In 2003, at Chicago's Wrigley Field, when the Cubs were a few outs away from winning the National League title in Game 6 and blew it when both a fan and a player failed to catch a fly ball, igniting a fateful (and nearly as improbable) eight-run rally by Florida, I clearly got the feeling that the air had gone out of the team and the fans, even though Florida did not clinch the league title that night.
The difference between the 2003 Cubs and the 2008 Rays is that the Cubs were playing at home. The crowd for Game 7 at Wrigley Field seemed more subdued than one would expect, perhaps with the memory of the previous game fresh in the fans' minds.

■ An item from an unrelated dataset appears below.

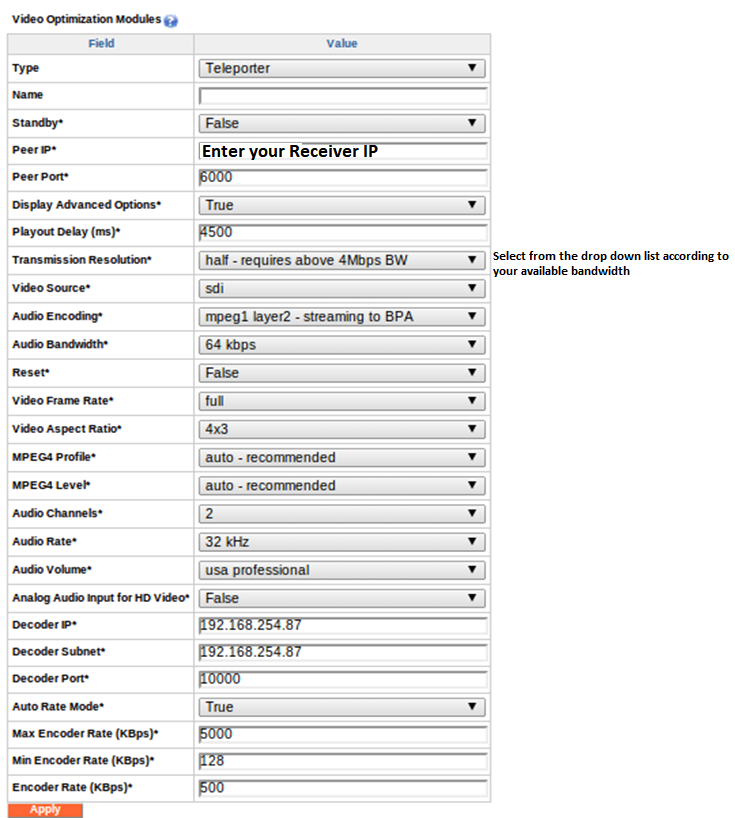Click the Peer IP input field
The height and width of the screenshot is (818, 735).
coord(343,151)
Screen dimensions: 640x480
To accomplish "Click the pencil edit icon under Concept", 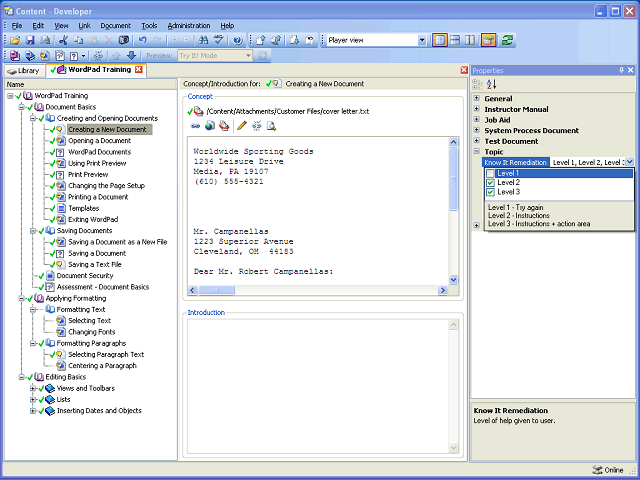I will pyautogui.click(x=241, y=126).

And the Cubs' long-suffering fans were eliminated as factors in the game when Florida rallied from a 5-3 deficit to take the lead for good in the fifth inning.
Only time will tell if a similar fate awaits the Rays. But they lost Game 5 on the road, and now they have two opportunities to wrap up the American League title at home. I like their chances.
- If you pull for the Boston Red Sox, you've lived with a history of postseason futility that was nearly as paralyzing as the one the Cubs' fans have endured for a century.
In the end, it may take something as dramatic as Boston's championship season of 2004 to snap them out of it.
In 2004, as you may recall, the Red Sox came back from an 0-3 deficit against the rival New York Yankees to win the league title in seven games, then won the World Series with a four-game sweep of St. Louis that was capped by a total lunar eclipse on the night of Game 4 that colored the moon red over Busch Stadium.
Anyway, the Red Sox's fans know what's it like to have their backs against the wall.
"Pedigree matters," says Bob Ryan in the Boston Globe. "The Red Sox are the defending champions. They always come to play nine innings, and if it takes the greatest postseason comeback in 79 years to stay alive, then they will give you the greatest comeback in 79 years." - The rally was "unbelievable," as Joe Posnanski writes in his blog.
"This was like something out of a kid’s dream," he writes. "Do you remember being a kid and concocting these fantastic scenarios when your team was losing, these preposterous comebacks that boggled logic and the space-time continuum?" - Gary Shelton concedes, in the St. Petersburg Times, that Boston put together a remarkable comeback.
"The Rays lost a devastating game," Shelton writes. "They didn't lose anything else. They did not lose momentum, they did not lose their confidence, and they did not lose their grip on the ALCS. Saturday night, Sunday at the latest, they will close out this thing. Just you watch." - But judging from the tone of his recap in today's Tampa Tribune, Martin Fennelly believes the tide has turned — and that, in spite of their 3-2 lead with the last two games to be played at home, the Rays are finished.
"Seven runs up. Seven outs away," he writes. "It goes on. How will the Rays?"